TASK STATEMENT:
Copy the records below, switching each "checkbox" for "check box" and changing nothing else.

begin

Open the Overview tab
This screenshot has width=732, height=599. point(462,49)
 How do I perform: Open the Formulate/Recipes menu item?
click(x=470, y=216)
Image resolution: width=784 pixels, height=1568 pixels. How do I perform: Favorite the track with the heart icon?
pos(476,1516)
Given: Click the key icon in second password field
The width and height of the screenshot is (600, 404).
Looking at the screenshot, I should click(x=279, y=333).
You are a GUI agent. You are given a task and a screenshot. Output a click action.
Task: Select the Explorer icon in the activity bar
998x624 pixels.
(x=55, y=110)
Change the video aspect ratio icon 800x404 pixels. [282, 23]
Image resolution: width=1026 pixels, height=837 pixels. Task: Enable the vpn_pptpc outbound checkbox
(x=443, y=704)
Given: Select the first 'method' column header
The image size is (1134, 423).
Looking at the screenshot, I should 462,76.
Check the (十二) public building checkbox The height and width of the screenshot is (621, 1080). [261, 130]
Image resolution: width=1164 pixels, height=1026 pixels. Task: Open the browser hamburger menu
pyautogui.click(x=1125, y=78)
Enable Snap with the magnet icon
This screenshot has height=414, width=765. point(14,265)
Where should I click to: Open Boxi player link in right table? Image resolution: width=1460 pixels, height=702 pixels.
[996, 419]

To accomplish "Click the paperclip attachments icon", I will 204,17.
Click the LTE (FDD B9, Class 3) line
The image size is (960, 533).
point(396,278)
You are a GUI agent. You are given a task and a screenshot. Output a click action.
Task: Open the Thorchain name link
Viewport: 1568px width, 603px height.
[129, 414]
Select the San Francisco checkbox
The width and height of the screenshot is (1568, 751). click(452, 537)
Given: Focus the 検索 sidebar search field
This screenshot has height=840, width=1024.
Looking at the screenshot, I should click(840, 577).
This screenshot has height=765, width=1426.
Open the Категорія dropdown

end

RESULT FOR THIS EXERCISE:
Open the Overview tab
This screenshot has width=732, height=599. point(462,49)
 How do I perform: Open the Formulate/Recipes menu item?
click(x=470, y=216)
Image resolution: width=784 pixels, height=1568 pixels. How do I perform: Favorite the track with the heart icon?
pos(476,1516)
Given: Click the key icon in second password field
The width and height of the screenshot is (600, 404).
Looking at the screenshot, I should click(x=279, y=333).
You are a GUI agent. You are given a task and a screenshot. Output a click action.
Task: Select the Explorer icon in the activity bar
998x624 pixels.
(x=55, y=110)
Change the video aspect ratio icon 800x404 pixels. [282, 23]
Image resolution: width=1026 pixels, height=837 pixels. Task: Enable the vpn_pptpc outbound check box
(x=443, y=704)
Given: Select the first 'method' column header
The image size is (1134, 423).
Looking at the screenshot, I should 462,76.
Check the (十二) public building check box The height and width of the screenshot is (621, 1080). [261, 130]
Image resolution: width=1164 pixels, height=1026 pixels. Task: Open the browser hamburger menu
pyautogui.click(x=1125, y=78)
Enable Snap with the magnet icon
This screenshot has height=414, width=765. point(14,265)
Where should I click to: Open Boxi player link in right table? Image resolution: width=1460 pixels, height=702 pixels.
[996, 419]

To accomplish "Click the paperclip attachments icon", I will 204,17.
Click the LTE (FDD B9, Class 3) line
The image size is (960, 533).
point(396,278)
You are a GUI agent. You are given a task and a screenshot. Output a click action.
Task: Open the Thorchain name link
Viewport: 1568px width, 603px height.
[129, 414]
Select the San Francisco check box
The width and height of the screenshot is (1568, 751). click(452, 537)
Given: Focus the 検索 sidebar search field
This screenshot has height=840, width=1024.
Looking at the screenshot, I should click(840, 577).
This screenshot has height=765, width=1426.
Open the Категорія dropdown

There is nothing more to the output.